Kondisi keuangan daerah yang tengah dilanda krisis, memaksa Bupati Kotim Halikinnor mengambil kebijakan darurat. Dia memerintahkan semua satuan organisasi perangkat daerah (SOPD) menghentikan semua kegiatan. Pilihan pahit yang harus diambil agar anggaran bisa fokus membayar utang daerah. Jalan pedang (pilihan dan keyakinan menentukan sikap atas situasi tertentu, Red) Halikinnor tersebut harus diambil agar tak mewariskan utang anggaran di masa depan. Di sisi lain, untuk membebaskan Kotim dari sandera biaya tinggi yang harus dibayar setiap tahun. ”Kami mengevaluasi seluruh anggaran, karena selama ini Kotim memiliki beban utang yang cukup besar setelah Covid-19,” kata Halikinnor, Kamis (24/8) lalu.
Selain anggaran yang terdampak pandemi sebelumnya, pemerintahan yang dipimpin Halikinnor-Irawati tahun ini masih harus melunasi utang sekitar Rp145 miliar. Utang sebesar itu merupakan kewajiban pembayaran dari sejumlah proyek fisik dengan sistem pembayaran multiyears atau tahun jamak yang diwariskan pemerintahan sebelumnya. Halikinnor mengungkapkan, keuangan daerah saat ini mengalami penurunan pendapatan, salah satunya pada pos dana alokasi umum (DAU). Anggaran yang biasanya diterima sebesar Rp60 miliar setiap bulan, kini hanya Rp43 miliar. Kondisi itu diperparah Kotim tak mendapat dana alokasi khusus (DAK).
Pada sisi belanja, kebutuhan Kotim sangat tinggi, sehingga neraca keuangan daerah jomplang. Dia ingin merasionalisasikan anggaran tahun 2024. Dari sisi pendapatan Rp1,5 triliun, lalu belanja Rp2 triliun. Otomatis ada anggaran sebesar setengah triliun untuk belanja daerah yang harus dicari sumber pembiayaannya. ”Karena fiskal tinggi untuk mengimbangi belanja, kami meningkatkan pendapatan yang sebenarnya tidak bisa terpenuhi,” katanya. Halikinnor menegaskan, penghentian kegiatan itu untuk merelisasi anggaran agar piutang daerah dapat dibayar. Kebijakan tersebut merupakan langkah menyelamatkan pembangunan yang tengah berjalan. Salah satunya tambahan penghasilan pegawai (TPP) ASN, insentif tenaga kesehatan, dan gaji.

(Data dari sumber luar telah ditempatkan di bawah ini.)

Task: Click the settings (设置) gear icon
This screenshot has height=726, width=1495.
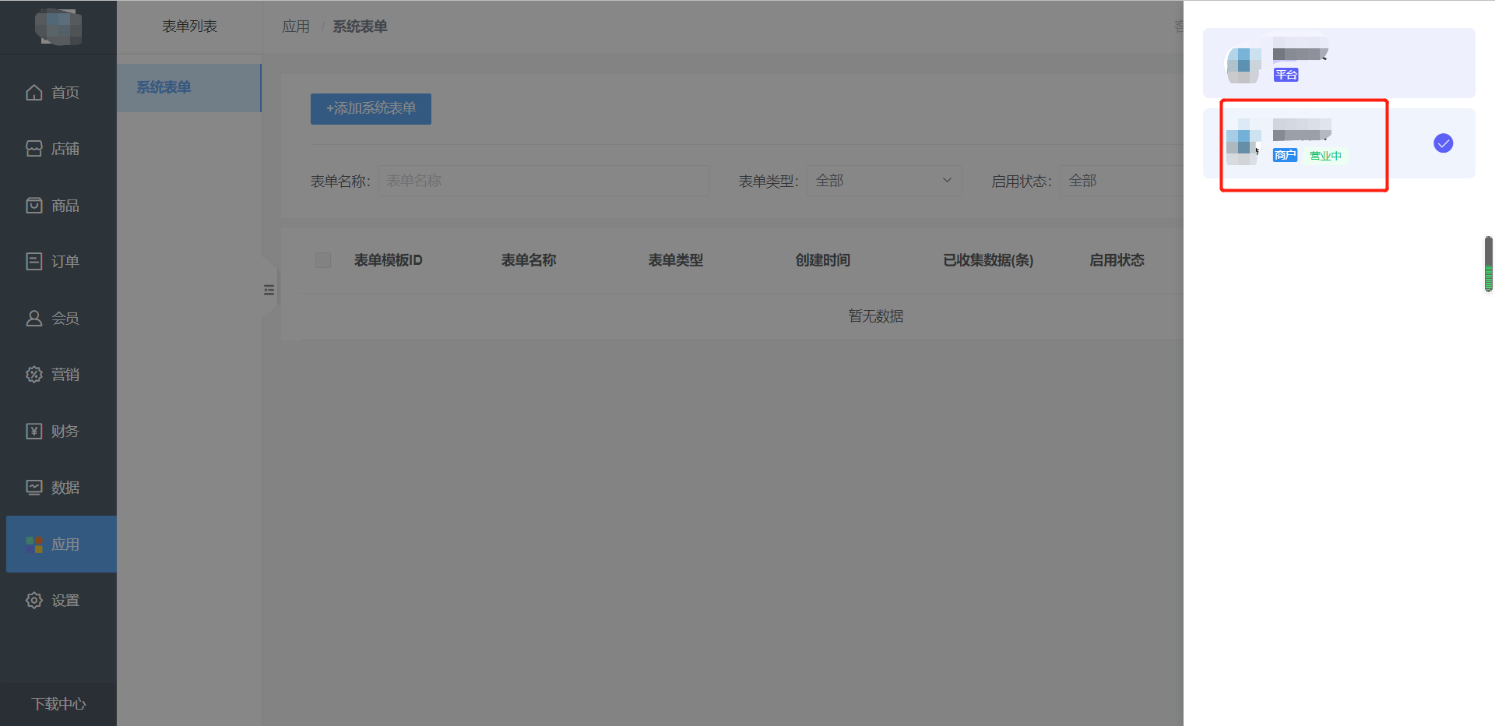Action: [x=34, y=601]
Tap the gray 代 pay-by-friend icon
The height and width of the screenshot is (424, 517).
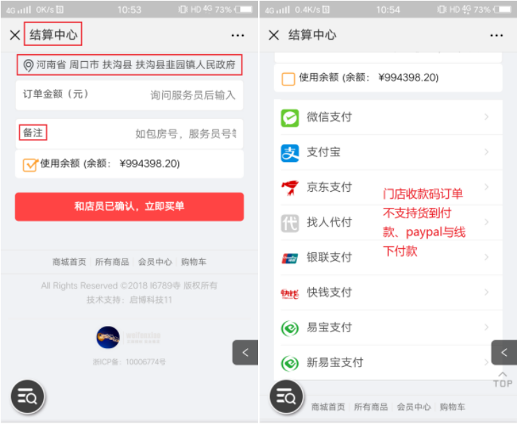click(x=289, y=222)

Sejumlah anggaran itu merupakan hak pegawai dan masih jadi tanggungan utang Pemkab Kotim yang wajib dibayarkan. Selain itu, juga ada dana desa yang menjadi perhatian penting untuk diselesaikan dan dibayarkan. Menurut Halikinnor, rasionalisasi program yang dilakukan tidak secara menyeluruh. Beberapa kegiatan bersifat mendesak dan sudah masuk tahap kontrak tetap berjalan. ”Saya dan wabup kalau berakhir tahun 2024, siapa pun pemimpin daerah nanti tidak akan menanggung beban ini. Jadi, agar bisa lebih fokus dan membangun daerah bisa lebih baik lagi,” ujarnya. Halikinnor telah memerintahkan Ketua Tim Anggaran Pemerintah Daerah (TAPD) yang juga Sekda Kotim Fajrurrahman menyurati semua SOPD. Ada beberapa ketentuan dalam surat itu, yakni agar tidak memproses program atau kegiatan atau sub kegiatan tahun anggaran 2023 yang belum dilaksanakan sejak surat disampaikan. Apabila perangkat daerah tetap melaksanakan program dan kegiatan dimaksud, maka Surat Penyediaan Dana (SPD) dan Surat Perintah Membayar (SPM) tidak akan diproses. Hal tersebut akan menjadi tanggung jawab masing-masing perangkat daerah.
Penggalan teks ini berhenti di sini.